Oui, la perte d’autonomie n’est pas inéluctable et la décision publique comme le comportement individuel, y peuvent quelque chose. Alzheimer lui-même peut être retardé, et je l’espère et je le crois, retardé encore plus grâce à la recherche.
Oui, la révolution de l’âge a de la chance d’avoir partie liée avec la révolution numérique qui est pour elle un outil de prévention, peut-être le meilleur puisqu’il mêle lien social, protection et stimulation cognitive.
Oui, la longévité est une opportunité, une chance et non pas une charge. On dit toujours qu’il faudrait plus de la vie d’un homme pour recopier l’ensemble des partitions de Mozart, alors qu’il est mort à 35 ans. S’il était né avec les « boomers », 200 ans plus tard, il aurait fallu pas moins de trois vies d’hommes pour en faire autant.
Oui, c’est bien une troisième vie qui nous est offerte à l’issue de la vie professionnelle. Une vie qu’il n’est pas question d’occuper mais d’accomplir, et là nous touchons au trou noir de la pensée politique : la place et le rôle des âgés dans la société. Valoriser, favoriser ce rôle, donner la parole aux âgés pour qu’ils soient les 1ers acteurs de cette transition démographique, c’est le sens du Haut conseil de l’âge
Oui, la République a besoin des retraités ; des valeurs dont ils sont porteurs, de l’énergie et de la créativité dont ils font preuve et qui n’attend que d’être reconnue. Oui, le redressement de notre pays ne se fera pas sans eux
Oui, la longévité n’est pas qu’une affaire de vieux, mais l’affaire de tous les âges : « J’ai été ce que vous êtes, vous serez ce que je suis » (Corneille). Réussir la transition démographique, c’est éviter la guerre des générations que les âgés gagneront dans les urnes et les jeunes dans la révolte. Nous avons tous autour de nous des gens dans les deux camps. Nous leur devons mieux que cette guerre. Nous leur devons la fraternité. Obama a donné le signe d’une société post-raciale, nous donnons aujourd’hui le départ d’une société sans barrière d’âge.

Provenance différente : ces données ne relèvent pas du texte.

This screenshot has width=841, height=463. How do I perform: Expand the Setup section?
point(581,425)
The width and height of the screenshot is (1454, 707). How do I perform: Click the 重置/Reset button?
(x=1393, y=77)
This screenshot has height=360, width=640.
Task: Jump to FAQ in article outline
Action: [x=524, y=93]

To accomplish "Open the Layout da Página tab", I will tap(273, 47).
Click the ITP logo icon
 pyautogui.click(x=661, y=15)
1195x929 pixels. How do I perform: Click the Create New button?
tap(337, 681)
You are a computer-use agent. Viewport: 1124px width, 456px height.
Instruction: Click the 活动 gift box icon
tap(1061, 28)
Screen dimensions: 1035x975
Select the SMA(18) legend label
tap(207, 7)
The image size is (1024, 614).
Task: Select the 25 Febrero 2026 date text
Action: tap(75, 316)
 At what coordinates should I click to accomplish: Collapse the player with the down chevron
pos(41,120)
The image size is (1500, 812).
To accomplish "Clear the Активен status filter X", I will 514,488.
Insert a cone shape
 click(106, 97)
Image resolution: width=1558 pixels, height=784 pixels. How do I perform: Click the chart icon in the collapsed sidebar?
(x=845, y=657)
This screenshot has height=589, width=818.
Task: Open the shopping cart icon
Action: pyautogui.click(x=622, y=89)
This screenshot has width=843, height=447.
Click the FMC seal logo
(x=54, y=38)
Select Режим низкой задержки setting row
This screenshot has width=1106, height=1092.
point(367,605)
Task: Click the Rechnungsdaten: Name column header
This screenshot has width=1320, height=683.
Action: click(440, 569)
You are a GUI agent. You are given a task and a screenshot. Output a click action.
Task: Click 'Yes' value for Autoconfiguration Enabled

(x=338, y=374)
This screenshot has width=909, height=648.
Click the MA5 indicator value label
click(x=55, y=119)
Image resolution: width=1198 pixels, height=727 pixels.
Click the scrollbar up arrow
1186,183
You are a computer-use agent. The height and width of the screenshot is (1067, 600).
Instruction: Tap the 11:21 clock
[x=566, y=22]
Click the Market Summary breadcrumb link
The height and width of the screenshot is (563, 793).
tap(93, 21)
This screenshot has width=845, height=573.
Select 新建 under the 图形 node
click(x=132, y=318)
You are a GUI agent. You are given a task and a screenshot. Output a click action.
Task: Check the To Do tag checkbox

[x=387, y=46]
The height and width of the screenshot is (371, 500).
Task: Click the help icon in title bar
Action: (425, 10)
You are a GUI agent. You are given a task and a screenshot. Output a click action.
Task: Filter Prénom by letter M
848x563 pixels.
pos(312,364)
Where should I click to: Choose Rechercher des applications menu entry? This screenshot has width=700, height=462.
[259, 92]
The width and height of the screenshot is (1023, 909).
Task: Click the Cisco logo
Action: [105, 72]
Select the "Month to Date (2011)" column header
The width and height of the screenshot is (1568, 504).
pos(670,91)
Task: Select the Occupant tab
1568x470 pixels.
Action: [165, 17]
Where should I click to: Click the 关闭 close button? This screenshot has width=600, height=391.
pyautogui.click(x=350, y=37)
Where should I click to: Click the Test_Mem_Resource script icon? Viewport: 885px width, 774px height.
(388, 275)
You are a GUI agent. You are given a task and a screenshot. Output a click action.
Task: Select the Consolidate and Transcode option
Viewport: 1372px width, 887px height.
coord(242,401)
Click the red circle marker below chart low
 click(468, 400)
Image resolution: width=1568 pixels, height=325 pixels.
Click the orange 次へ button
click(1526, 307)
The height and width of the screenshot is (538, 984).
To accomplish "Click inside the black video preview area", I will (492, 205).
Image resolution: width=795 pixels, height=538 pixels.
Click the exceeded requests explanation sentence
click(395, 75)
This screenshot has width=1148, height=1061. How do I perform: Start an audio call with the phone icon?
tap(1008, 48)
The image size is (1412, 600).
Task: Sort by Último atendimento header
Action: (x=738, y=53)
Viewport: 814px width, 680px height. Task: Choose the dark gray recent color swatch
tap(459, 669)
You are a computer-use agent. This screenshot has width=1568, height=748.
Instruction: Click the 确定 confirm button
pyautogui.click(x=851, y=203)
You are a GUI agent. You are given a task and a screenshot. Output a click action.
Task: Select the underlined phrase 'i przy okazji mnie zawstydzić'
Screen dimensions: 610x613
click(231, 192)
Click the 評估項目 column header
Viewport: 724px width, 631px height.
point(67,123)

Oui, c’est la langue française elle-même qui doit sonner la fin de la démographie punitive, marquée par le mot « dépendance ». Oui, nous ne sommes les « aînés » de personnes, les « seniors » d’aucun club. Nous sommes âgés comme on est jeune. Nous sommes un groupe « à la fois puissant et misérable » par sa conscience de « s’endormir bientôt du sommeil de la terre » (Alfred de Vigny).
Je ne parlerai donc pas des 100 mesures de cette loi, ni de ses quatre mesures phares, nous en aurons l’occasion lors de l’examen des articles. Je veux terminer par un vœu…
Sur le terrain auprès de Maires de gauche, de droite ou du milieu, comme auprès des professionnels, au cours de multiples séances de concertation, ce texte a rencontré une grande adhésion. Même si nous sommes dans un moment tendu et difficile ou plutôt parce que nous sommes dans ce moment, permettez-moi de formuler le souhait qu’il soit voté unanimement. Je crois, je suis sûre que, dans leur inquiétude, c’est cela que les Français attendent de nous.